"How many varicella deaths will it take?"
In 1998, six people in Florida died of varicella. The case reports of their deaths were published in the May 14, 1999, issue of the MMWR as part of an article titled “Varicella-Related Deaths Florida, 1998.”
The May 14th issue of IAC Express (#77) included these case reports. We are reprinting them here as an Unprotected People report because we believe these tragic deaths will convince those health professionals who still believe varicella is a harmless disease to begin vaccinating their susceptible patients.
Case 1. On February 19, a healthy, unvaccinated 6-year-old boy developed a varicella rash, abdominal pain, malaise, and loss of appetite following exposure to a classmate with varicella. The child had asthma and intermittently had been on inhaled steroid therapy but had not received steroids within the previous month. On February 22, he was hospitalized with hemorrhagic skin lesions, tachycardia, tachypnea, and a platelet count of 89,000 (normal range: 150,000-350,000). Several hours after admission he developed pulmonary edema and respiratory insufficiency and required mechanical ventilation. He died on February 23. Tissue samples of multiple organs had a positive polymerase chain reaction for varicella zoster virus (VZV).
Case 2. On March 27, a healthy, unvaccinated 58-year-old woman developed a varicella rash. She was born in Cuba and had moved to the United States in 1995. She did not have a history of or known exposure to varicella. On April 3, she was hospitalized with a 5-day history of increasing shortness of breath and productive cough and was diagnosed with varicella pneumonitis. She was treated with intravenous acyclovir and ceftriaxone, but developed adult respiratory distress syndrome (ARDS), disseminated intravascular coagulopathy, renal failure, and coma. She died on April 20.
Case 3. On April 27, a healthy, unvaccinated 29-year-old man developed a varicella rash. In early April, his children had contracted varicella.
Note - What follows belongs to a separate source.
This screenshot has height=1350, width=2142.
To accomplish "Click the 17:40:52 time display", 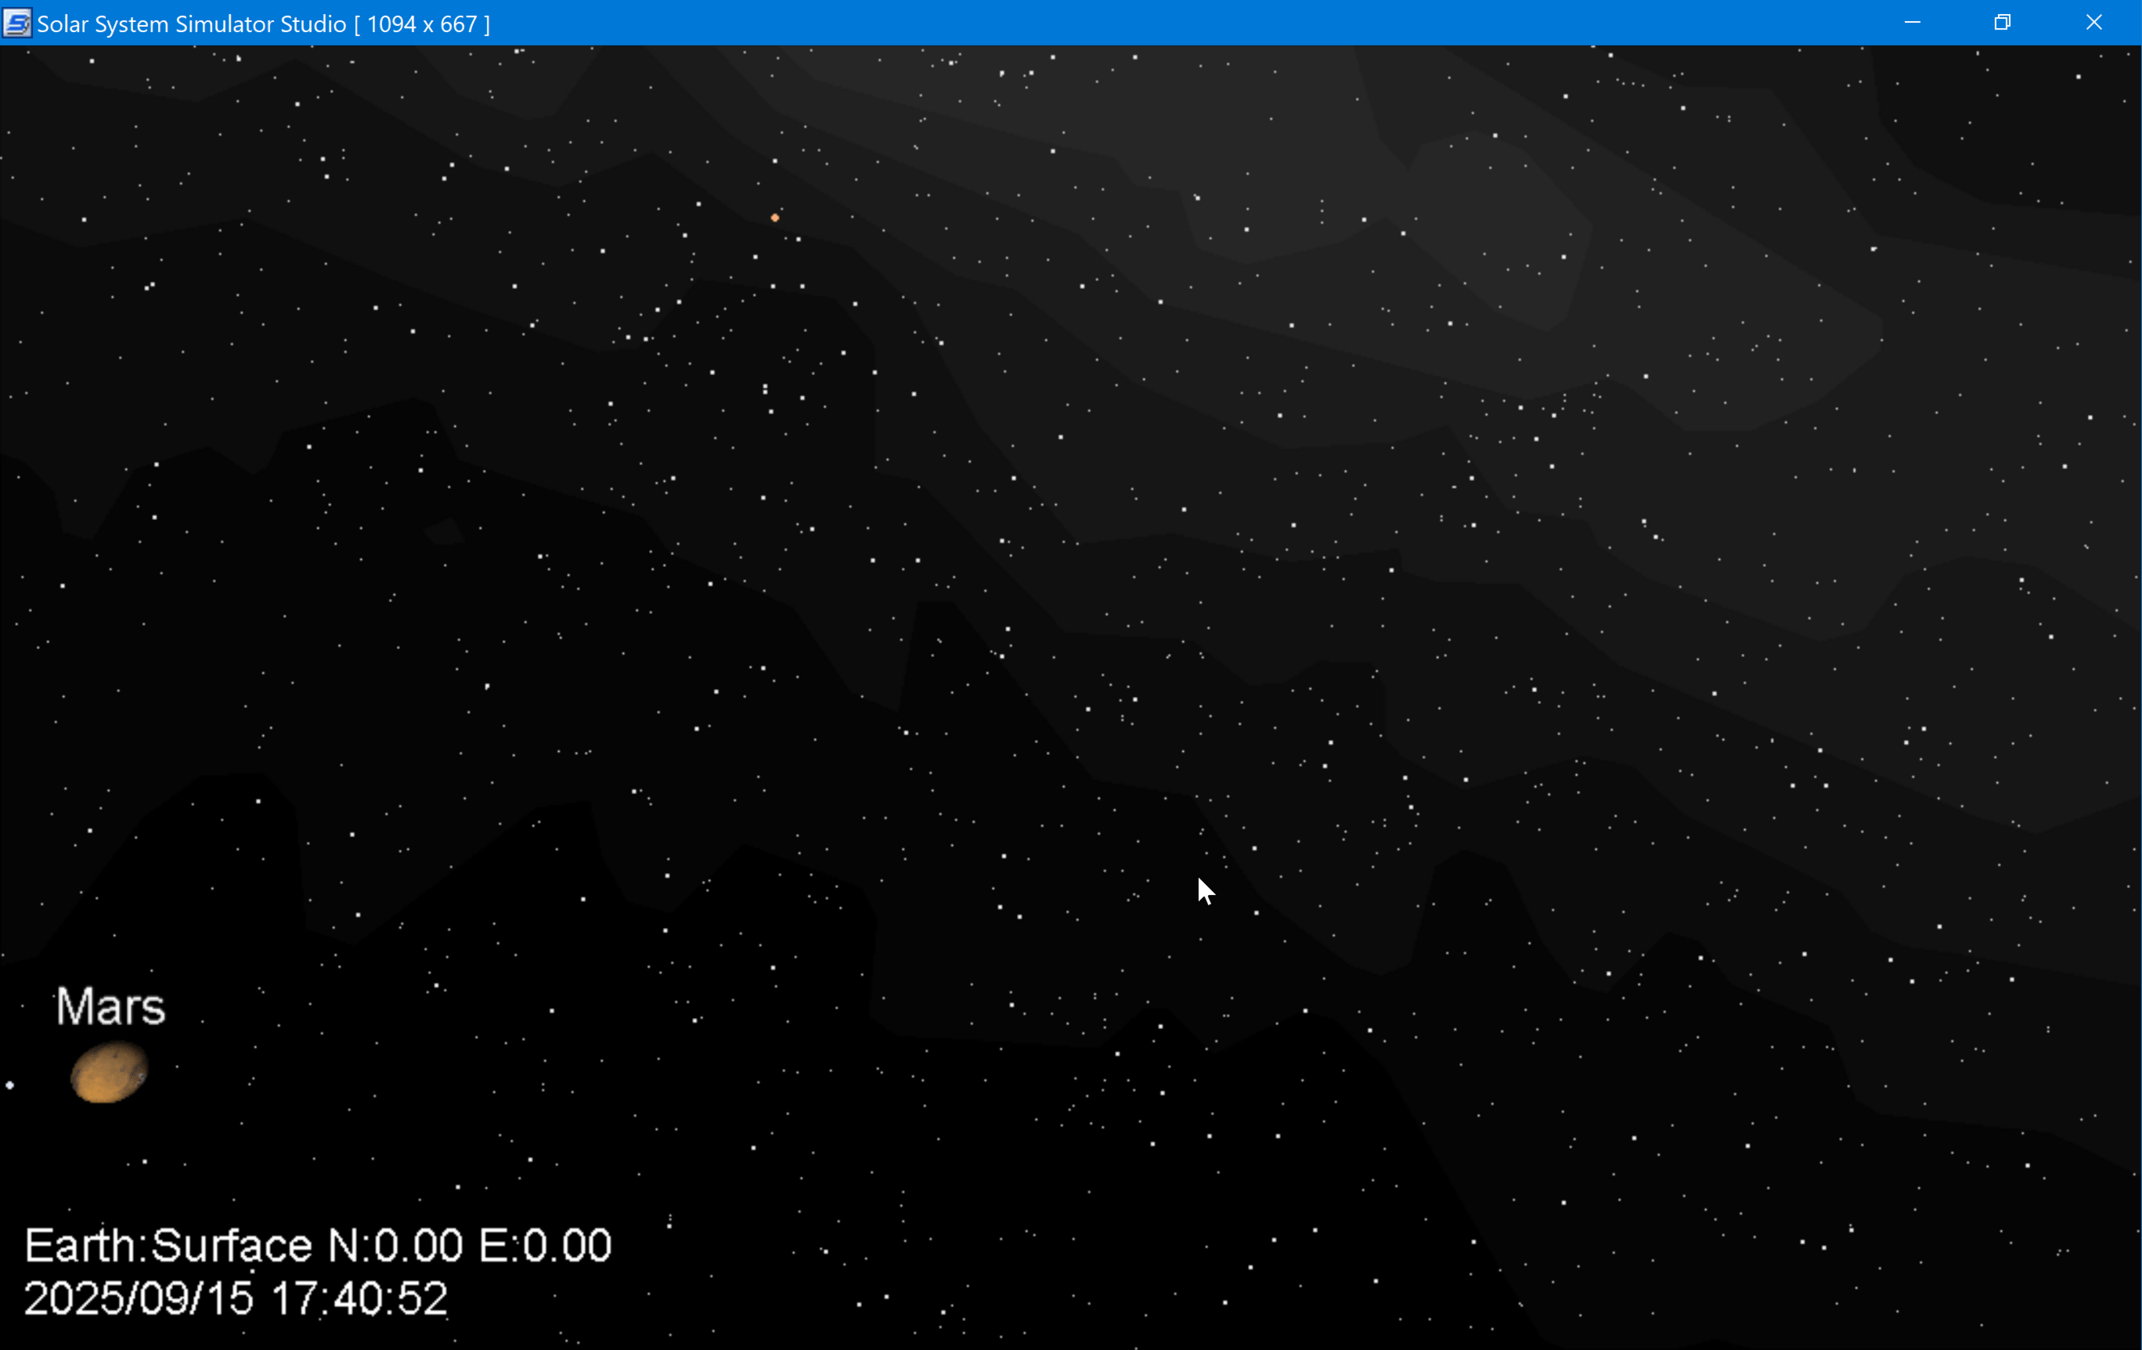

On April 29, he sought care at a local emergency department for chest pain and respiratory distress. Chest radiographs showed bilateral pulmonary interstitial infiltrates. On April 30, he began coughing up blood, was intubated because of increasing respiratory insufficiency, and was treated with intravenous acyclovir and antibiotics. He developed sepsis, ARDS, and multiorgan failure, and died May 12.
Case 4. On May 5, a 21-year-old unvaccinated female employee at a family child care center developed a varicella rash after exposure to a child with varicella. The employee had a history of asthma and was treated with 5 mg prednisolone per day. She was hospitalized on May 7 with varicella pneumonitis and received intravenous acyclovir on May 8, but she died the same day.
Case 5. On July 11, an 8-year-old unvaccinated boy developed a maculopapular rash diagnosed clinically as varicella and confirmed by direct flourescent antibody test on July 23. He had acute lymphocytic leukemia (ALL) and had been on immunosuppressive therapy since receiving a bone marrow transplant on May 15. He had not had varicella and had no known varicella exposure. He was treated with varicella zoster immunoglobulin on July 16 and acyclovir on July 23. He died on July 25 after recurrence of leukemia with a graft-versus-host reaction complicated by disseminated varicella, cellulitis, ileus, and hypertension.
Case 6. On October 3, an unvaccinated 45-year-old man with diabetes mellitus, asthma, and cirrhosis of the liver developed a varicella rash. He was born in Cuba and had resided in the United States for 35 years. He had no history of varicella and no known exposure. He was not receiving steroids or immunosuppressive drugs. He was admitted to the hospital with varicella on October 5 and on October 6, treatment was initiated with oral acyclovir. He died on October 8; pathologic evidence from the postmortem examination revealed VZV in all major organs.
Five of the six case-patients who died because of varicella were eligible for vaccination. The sixth, a child with active ALL (case 5), was ineligible for vaccination. Under a special protocol, children with ALL who meet inclusion criteria may be vaccinated. Although one case-patient was receiving systemic steroids when she contracted varicella, the dose was not large enough to be a contraindication; varicella vaccine can be administered to adults receiving less than 20 mg prednisone per day or its equivalent, and to children receiving less than 2 mg per kg body weight per day or a total of less than 20 mg per day.
Two case-patients (2 and 6) were aged greater than 30 years and were born and raised in Cuba. The epidemiology of varicella in tropical regions differs from that in temperate regions. VZV is heat labile and may not survive and transmit well in warm climates. In the tropics, age distribution of cases and VZV seroprevalence data have indicated a higher proportion of cases occurring among adults. Clinicians should be aware of the greater susceptibility of adults to varicella when evaluating persons from tropical countries.
REPORT #19
Disclaimer: Immunize.org publishes Unprotected People Stories about people who have suffered or died from vaccine-preventable diseases for the purpose of making them available for our reader’s review. We have not verified the content of this report.